ABGEBILDETER TEXT ::
Als Grund für den Erfolg der Nationalkonservativen unter Parteichef Jaroslaw Kaczynskii und Premierminister Mateusz Morawiecki (2015 erreichten sie 37 Prozent) gilt das Hoch der Wirtschaft - das Bruttoinlandsprodukt soll dieses Jahr um 4,3 Prozent liegen - und die erbrachten Sozialleistungen sowie die Sozialversprechungen für die kommenden vier Jahre.

Zudem kreierte das Regierungslager ein erfolgreiches Wir-Gefühl und vermittelte, dass der politische Gegner ein "Feind" sei, das größte Oppositionsbündnis "Bürger-Koalition" (KO) wurde als arrogante Elite geschmäht mittels eines untergeordneten Staatsfunks.

Dass die konservativ-liberale Vorgänger-Regierung innerhalb von acht Jahren durch eine kluge Wirtschafts- und Finanzpolitik Anteil an dem polnischen Wirtschaftswunder hat, dass Polen der größte Netto-Empfänger der EU ist, vermochte die PiS erfolgreich zu überspielen.

Die Bürger-Koalition" (KO), in der die ehemalige Regierungspartei "Bürgerplattform" (PO) dominiert, schien konzeptlos. Malgorzata Kidawa-Blonska, die Kandidatin für das Amt des Regierungschefs, wurde vom Chef des Bündnisses, Grzegorz Schetyna, erst ein Monat vor der Wahl präsentiert, ihr fehlte jedoch die Energie, das Elektorat wirklich zu mobilisieren (Polnische Opposition ausssichtslos gegen PiS).

DATENTEIL ::
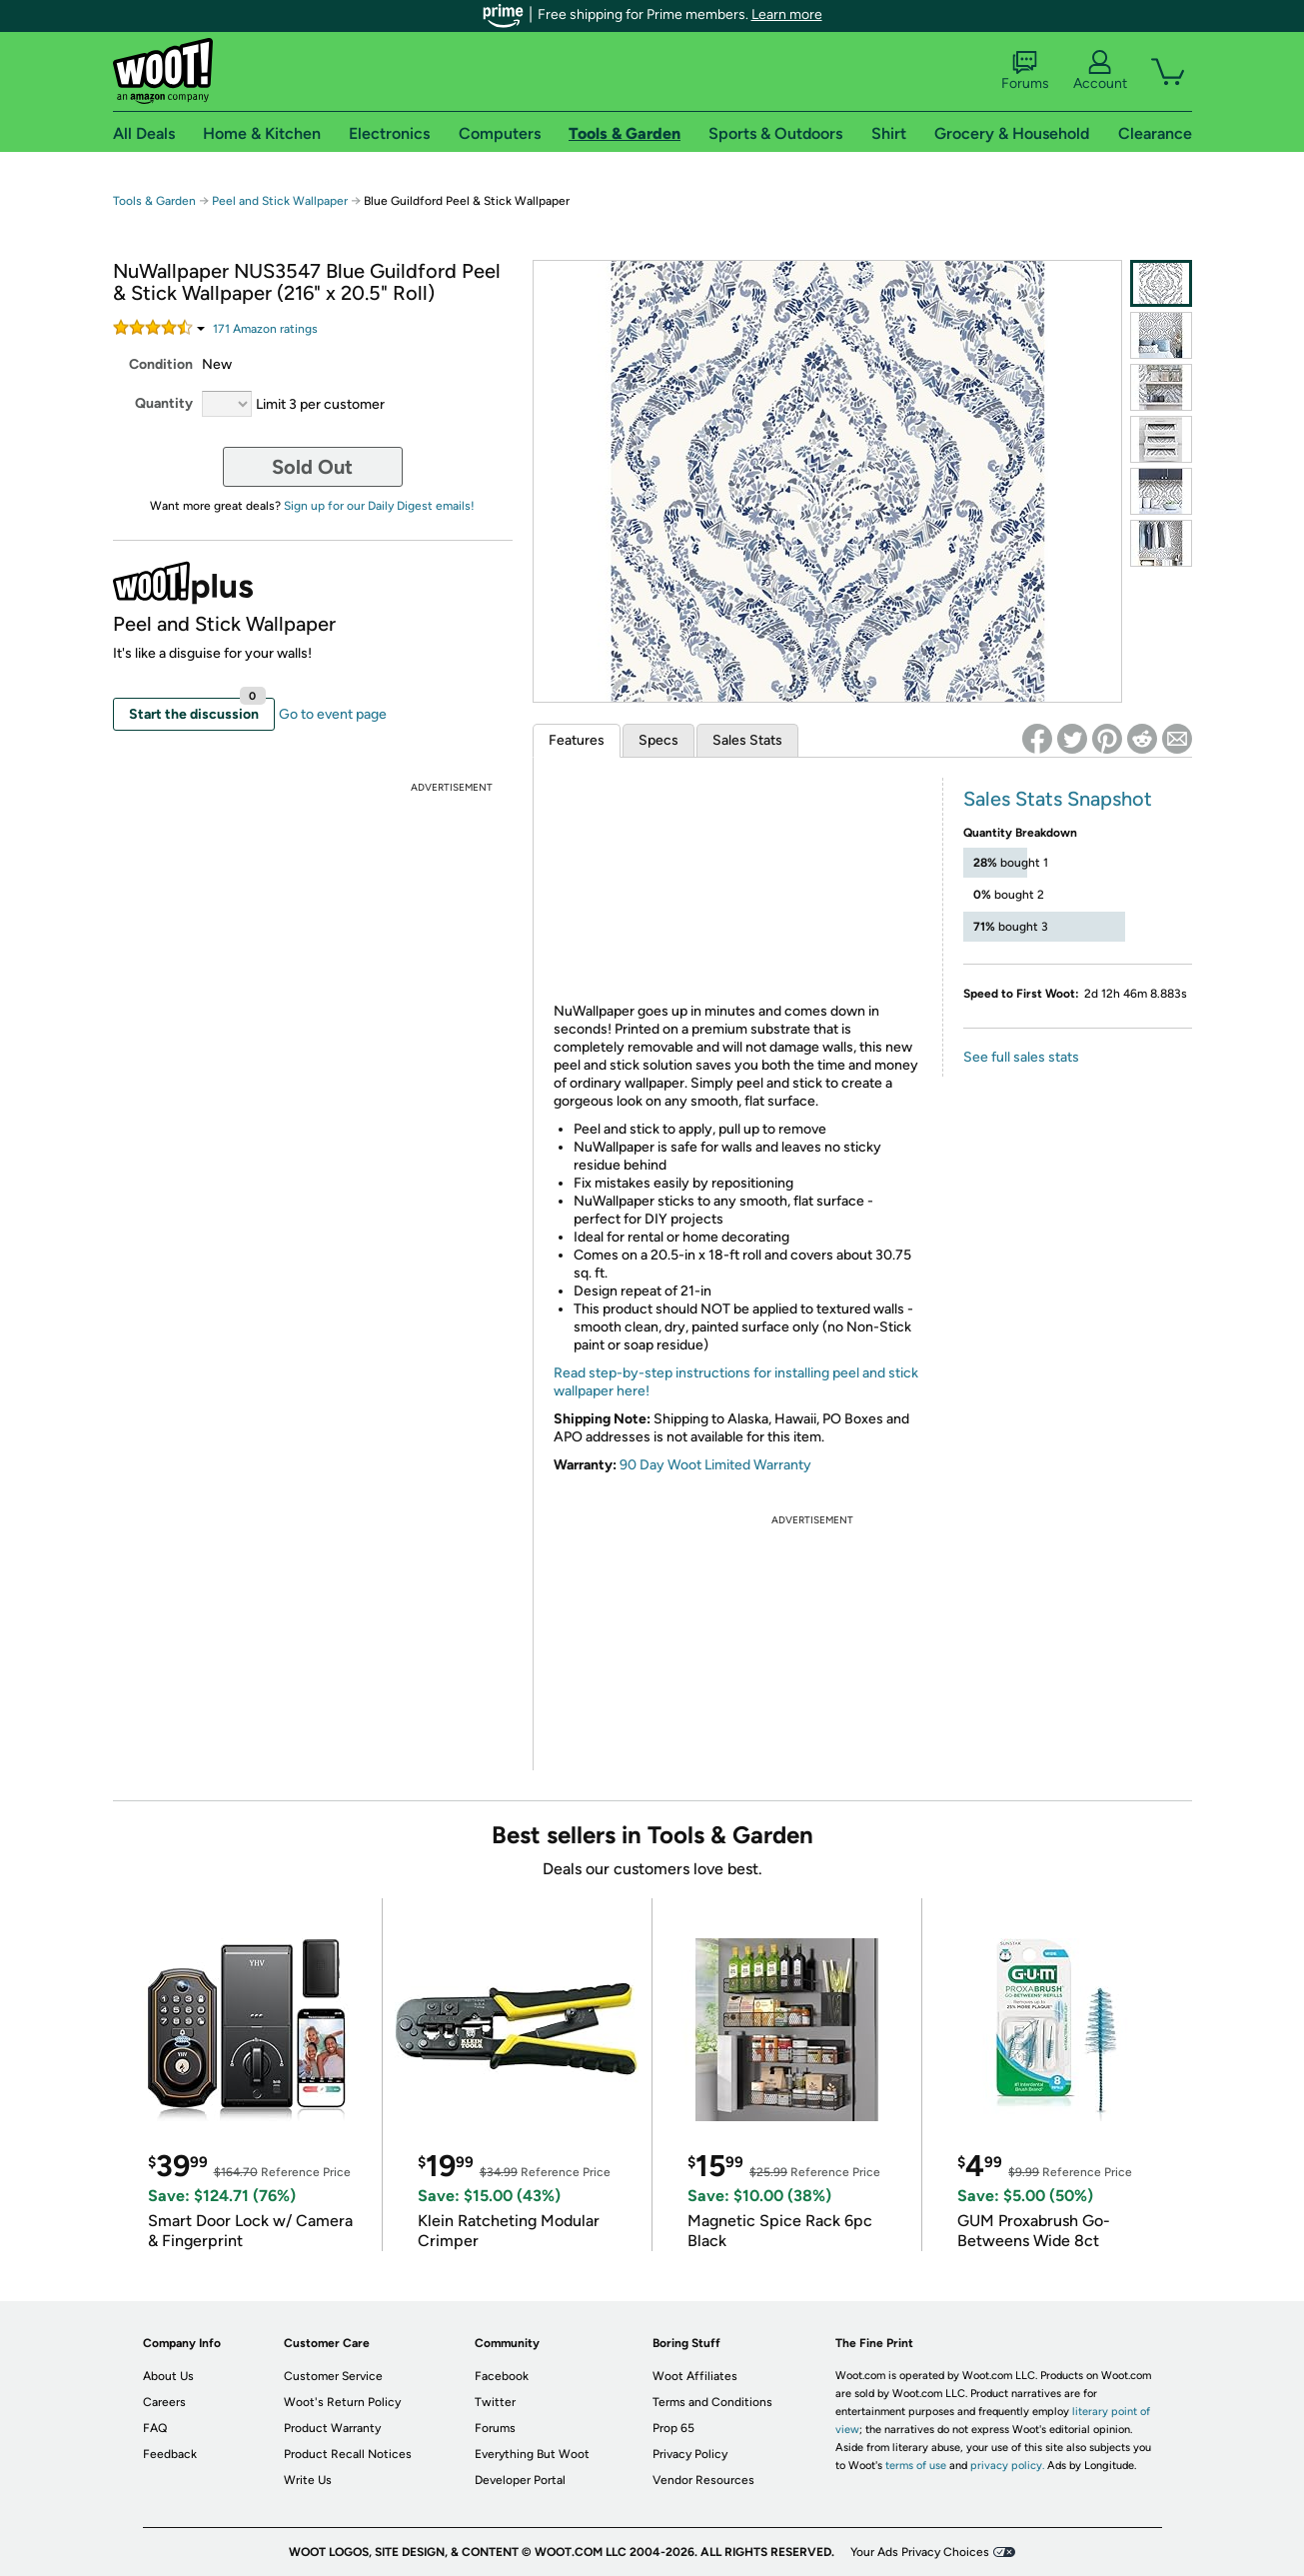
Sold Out (312, 467)
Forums (1025, 71)
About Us (168, 2376)
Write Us (308, 2480)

GESTELLTE AUFGABE ::
Beantworte die folgenden Fragen zum Text über die Nationalkonservativen in Polen.
1. Wie viel Prozent erreichten die Nationalkonservativen im Jahr 2015?
2. Als was wurde das Oppositionsbündnis "Bürger-Koalition" (KO) geschmäht?
3. Wer präsentierte Malgorzata Kidawa-Blonska als Kandidatin für das Amt des Regierungschefs?

LÖSUNG ::
1. 37 Prozent
2. Als arrogante Elite
3. Grzegorz Schetyna, der Chef des Bündnisses